防衛費拡大を再確認…同盟の亀裂を修復し閉幕

ドナルド・トランプ米大統領の強硬発言で幕を開けた北大西洋条約機構(NATO)首脳会議は、最終的に「同盟の結束」を再確認する共同メッセージを打ち出して閉幕した。欧州の防衛費拡大やウクライナ支援の継続、防衛産業の生産能力強化が主な成果として挙げられ、ロシアに対する抑止力強化に重点が置かれた。
ロイター通信によると、8日(現地時間)、トルコの首都アンカラで閉幕したNATO首脳会議で、マルク・ルッテNATO事務総長は「激しい議論は民主主義の一部であり、最終的に32の加盟国は一つにまとまった」と評価した。
ルッテ事務総長は、トランプ大統領と一部の欧州首脳の間で衝突があったものの、結果的に同盟の結束が改めて確認されたと強調した。
会議序盤の雰囲気は冷え込んでいた。トランプ大統領は、欧州の同盟国がイラン情勢への対応で十分に協力しなかったと強く批判し、特にスペインに対しては貿易を停止する可能性にまで言及した。
さらに、グリーンランド問題も再び持ち出し、一部の首脳との緊張が高まった。
しかし、首脳会議の後半に入ると雰囲気は一変した。トランプ大統領は記者会見で「同盟国から多くの愛情を感じた」と述べ、NATOへの支持を改めて表明した。
また、集団防衛の原則を定めた北大西洋条約第5条についても、米国の関与を維持する考えを示した。
今回の会議における最大の成果は、欧州の防衛能力強化だ。加盟国は、防衛費の拡大や防衛産業の生産能力増強、ウクライナへの継続的な軍事支援方針を再確認した。
NATOは特に、防衛産業の生産拡大と加盟国間の協力を通じて、長期的な抑止力を強化するロードマップを示した。
ウクライナ支援を巡っても、重要な発表があった。トランプ大統領は、ウクライナが米国の地対空ミサイルシステム「パトリオット」を現地生産できるよう許可する方針を明らかにした。
NATO加盟国はさらに、約800億ユーロ(約14兆8,000億円)規模の追加支援策を推進することで合意した。
これは、ロシアとの長期戦に備え、ウクライナの防空能力と独自の防衛産業基盤を強化する措置と評価されている。
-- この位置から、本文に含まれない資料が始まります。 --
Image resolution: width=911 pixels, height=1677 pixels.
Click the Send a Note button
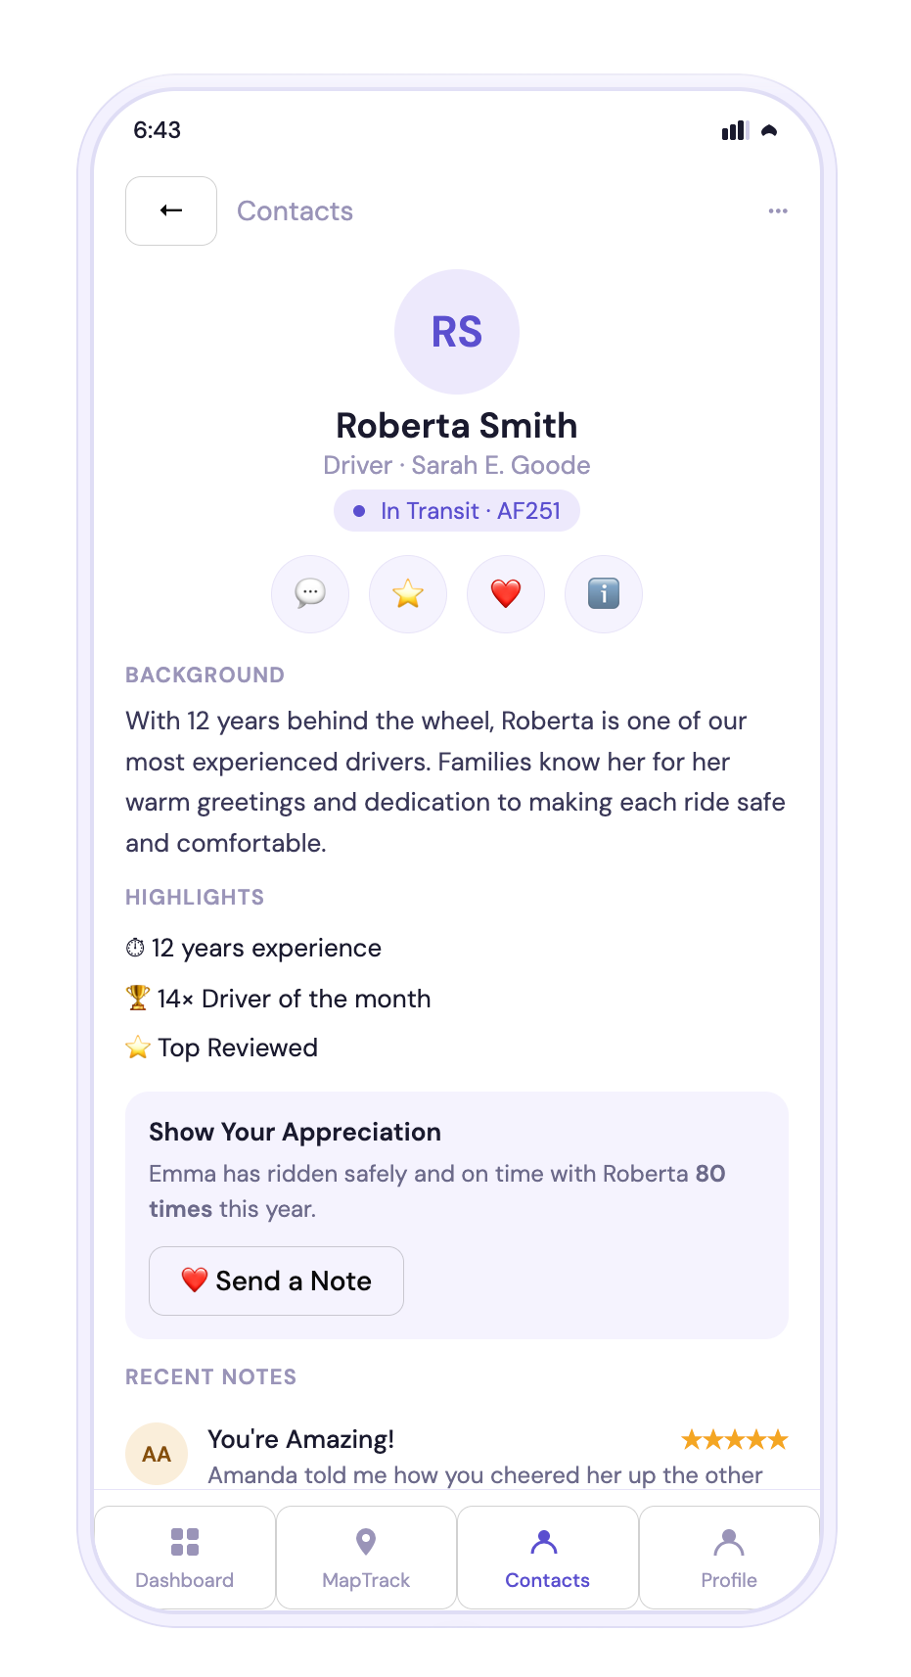tap(276, 1281)
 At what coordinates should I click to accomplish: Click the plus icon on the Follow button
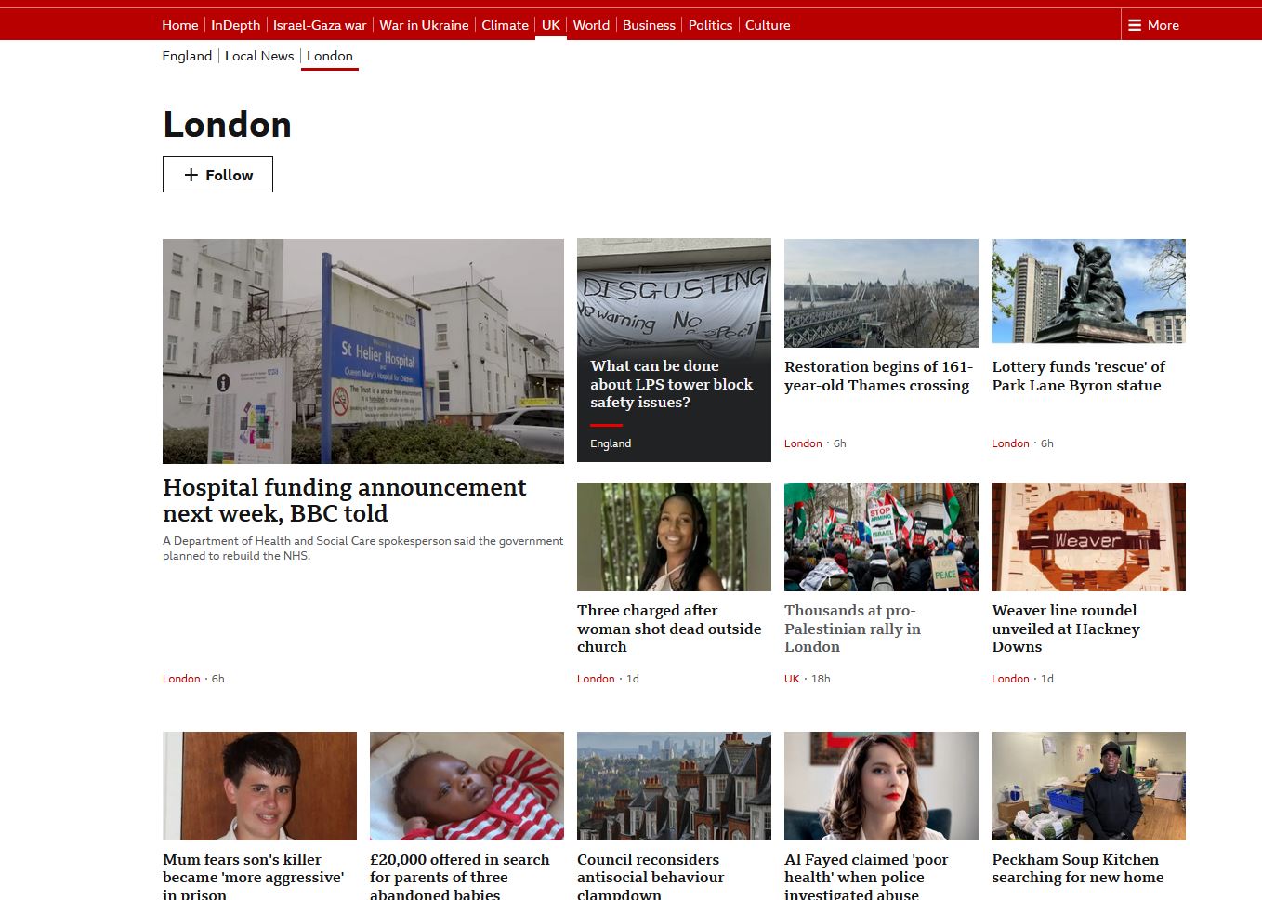click(190, 175)
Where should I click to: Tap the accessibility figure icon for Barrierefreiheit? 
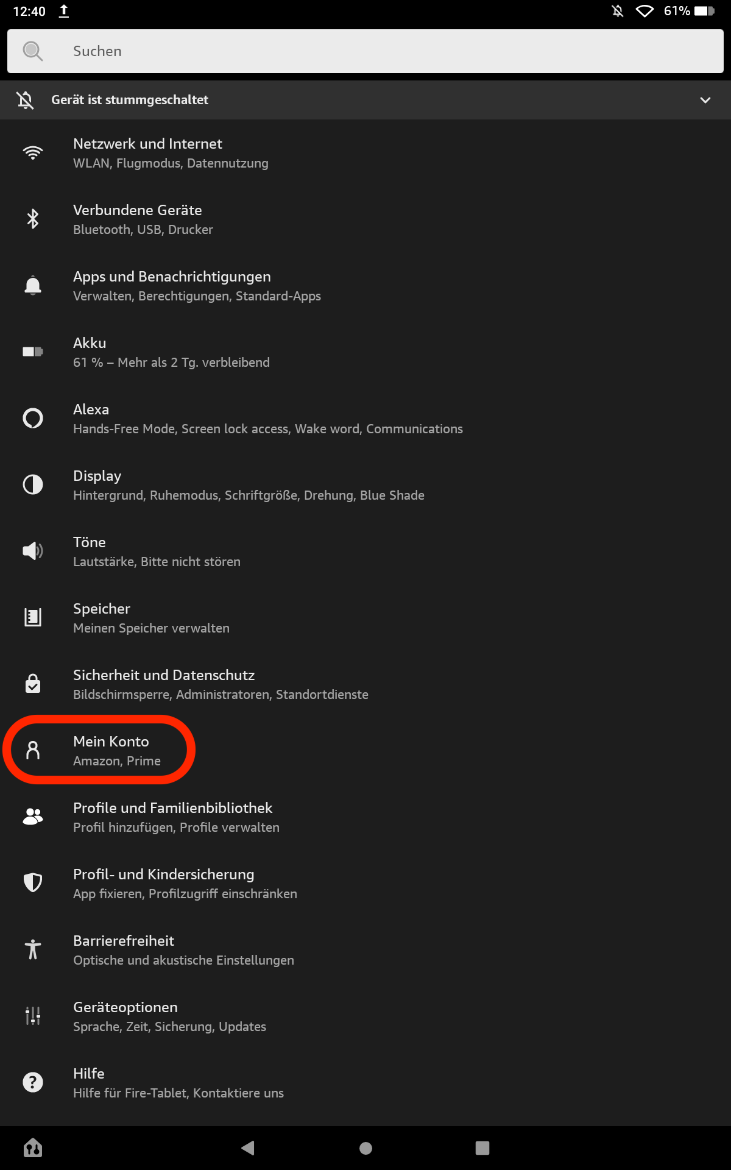[33, 949]
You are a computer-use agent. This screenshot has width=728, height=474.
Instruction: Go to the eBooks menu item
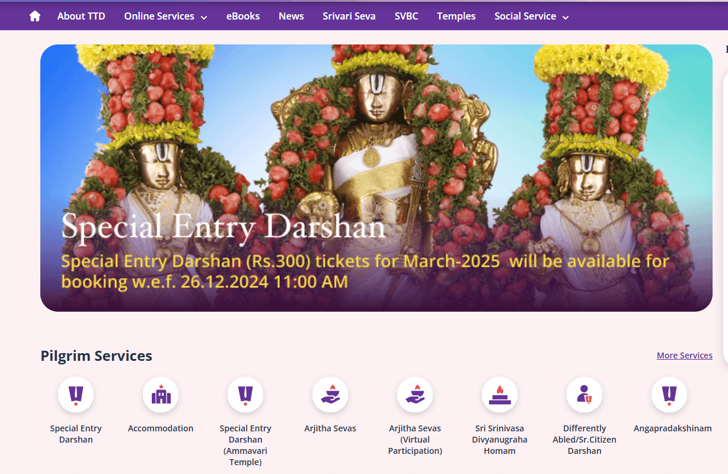click(243, 17)
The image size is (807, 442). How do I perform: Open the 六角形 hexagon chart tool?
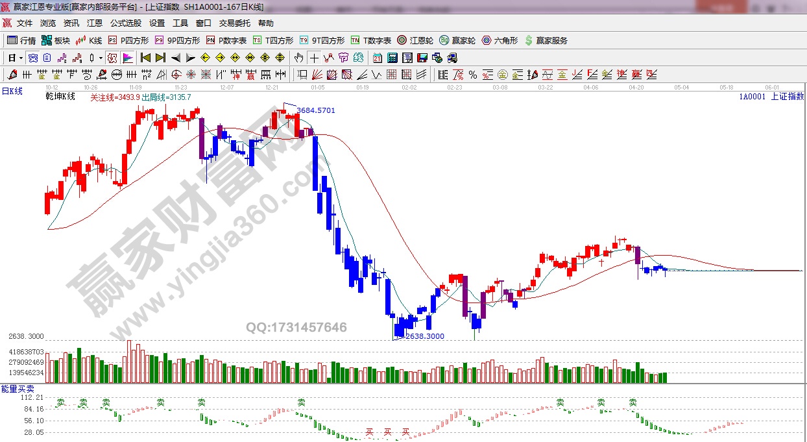click(x=500, y=40)
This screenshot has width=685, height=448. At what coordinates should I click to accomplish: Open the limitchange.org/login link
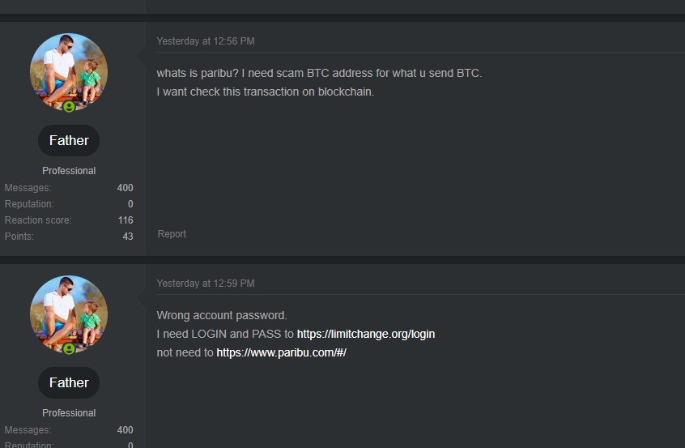point(366,334)
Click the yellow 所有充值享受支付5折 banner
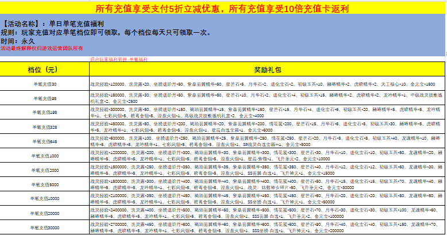The width and height of the screenshot is (447, 235). pos(223,9)
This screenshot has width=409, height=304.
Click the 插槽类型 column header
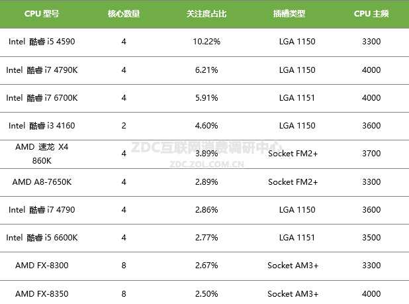(289, 13)
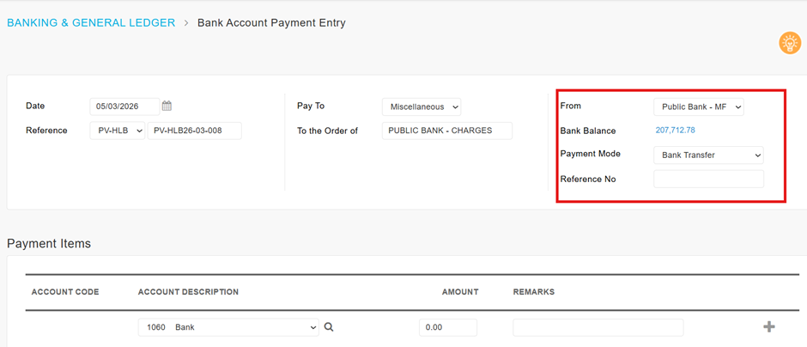Open the From bank account dropdown
This screenshot has width=807, height=347.
point(698,107)
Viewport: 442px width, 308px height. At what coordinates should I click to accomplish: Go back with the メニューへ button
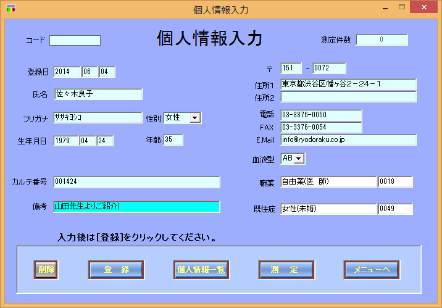pyautogui.click(x=371, y=270)
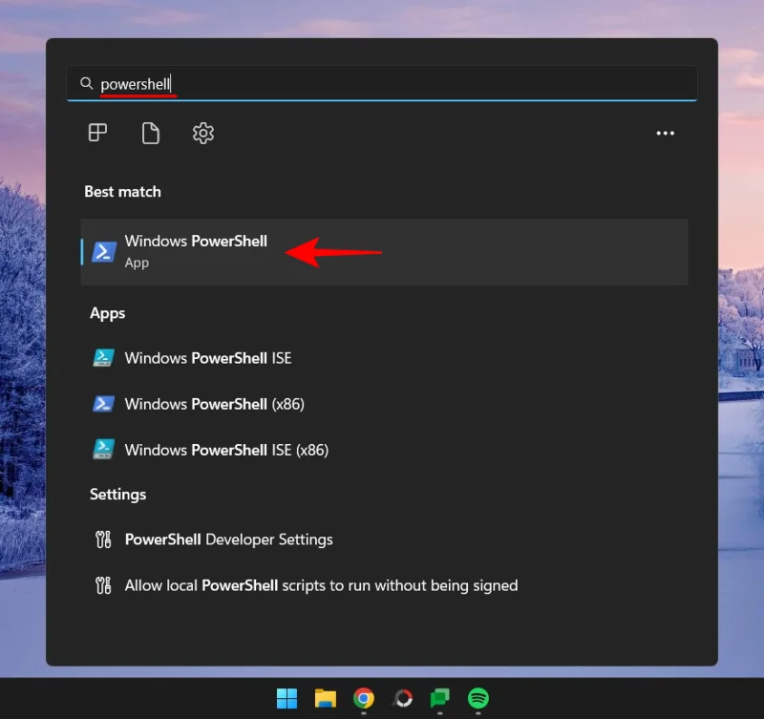Open File Explorer from the taskbar
764x719 pixels.
325,699
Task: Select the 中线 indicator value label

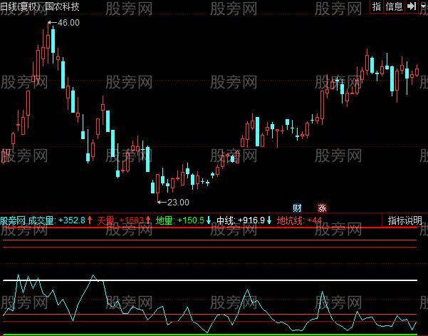Action: (225, 220)
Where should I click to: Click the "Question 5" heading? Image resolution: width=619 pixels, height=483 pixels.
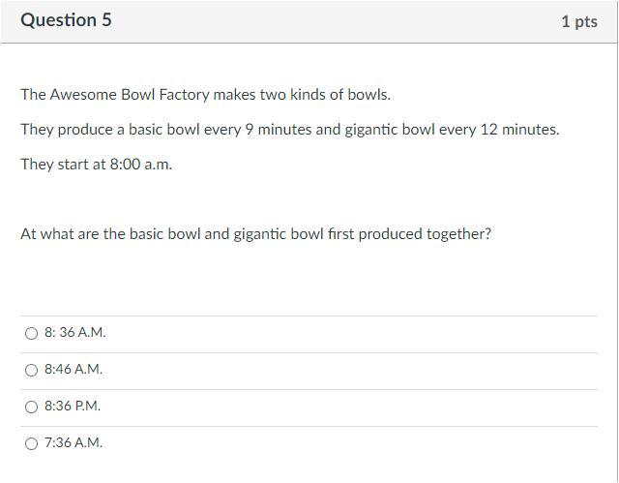(x=66, y=20)

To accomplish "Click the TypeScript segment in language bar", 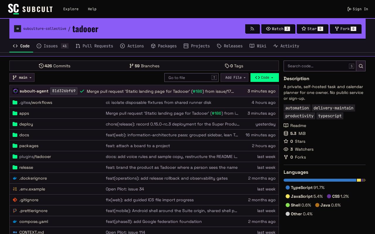I will 320,180.
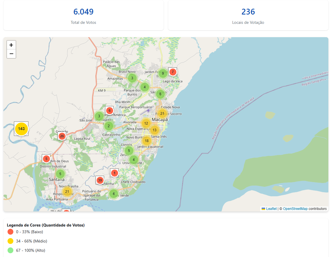Open the red cluster 39 near Fazendinha

pos(100,180)
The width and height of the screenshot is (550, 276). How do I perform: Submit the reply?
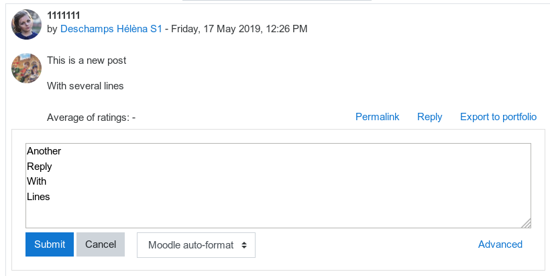50,244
ただし、今回の首脳会議では、欧州と米国の認識の違いも依然として浮き彫りになった。トランプ大統領は、欧州がより多くの安全保障上の負担を担うべきだとの従来の主張を改めて強調した。
一方、欧州の首脳らは、米国による安全保障上の関与が維持されたことに安堵しながらも、今後の米国の政策転換の可能性には警戒を続ける姿勢を示した。
ロイター通信は、「今回の会議は短期的には同盟の結束を確認したが、長期的には欧州の『安全保障の自立』をさらに加速させる契機になる」と評価した。